I've been working on genome assemblies for strains of Bacillus subtilis with 10kb pacbio reads. I have about 1.1 million 10kb reads for each strain, which is far more coverage than I need to get a good assembly, so I randomly sampled 100,000 reads for each strain and I use those 100,000 reads for the assembly. One of the strains I'm working with was evolved during a competition experiment, rather than constructed as the other two were. I've had no problem using flye to complete the assemblies for the two constructed strains. However, when I try to assemble the .fastq sequences for the evolved strain, the assembly will always get stuck on one particular step, 'Aligning reads to the graph'. The graph in question should be the repeat graph that the program builds a few steps prior. I've never been able to get past this step, it will always time out after about 12 hours (because I only allotted 12 hours with our job managing system).

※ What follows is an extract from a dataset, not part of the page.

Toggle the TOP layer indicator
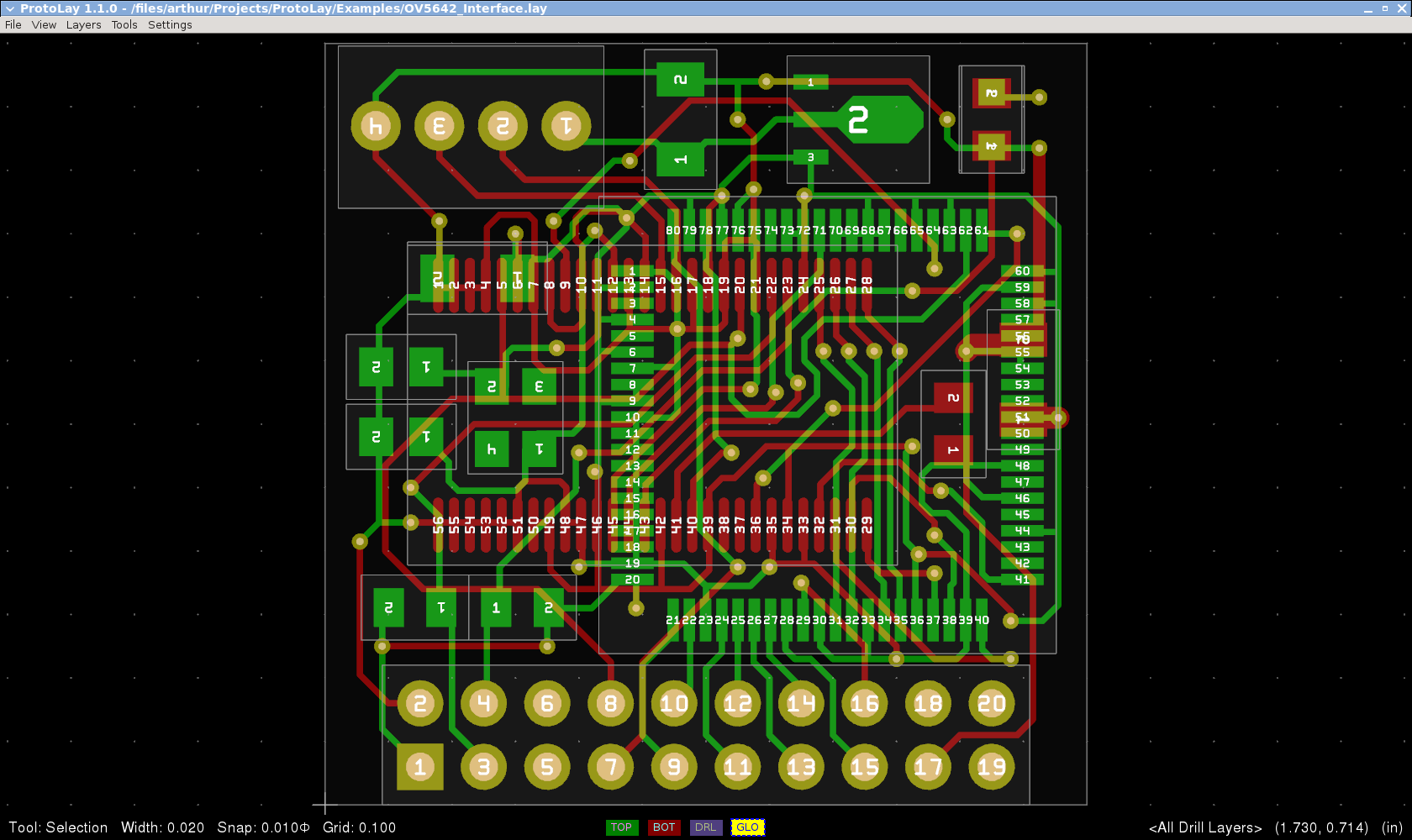point(621,827)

I know these assemblies can take a lot of time, however my other assemblies only took about 70 minutes to complete. And the particular step, 'Aligning reads to the graph' only takes about 5 minutes according to the logs from the flye read out. They also provide a progress indicator during that step where every 10% of the process is noted, and I've never even seen the 0% indicator for the assembly of the evolved strain.
Does anyone know what my problem could be here or how I could work around it? I tried sampling more reads (200,000) to use for the assembly and that gave me the same result. I'm currently running a job where I use smaller sampling of reads (50,000; which should still plenty of coverage, >80X) but I'm still not sure if that will work.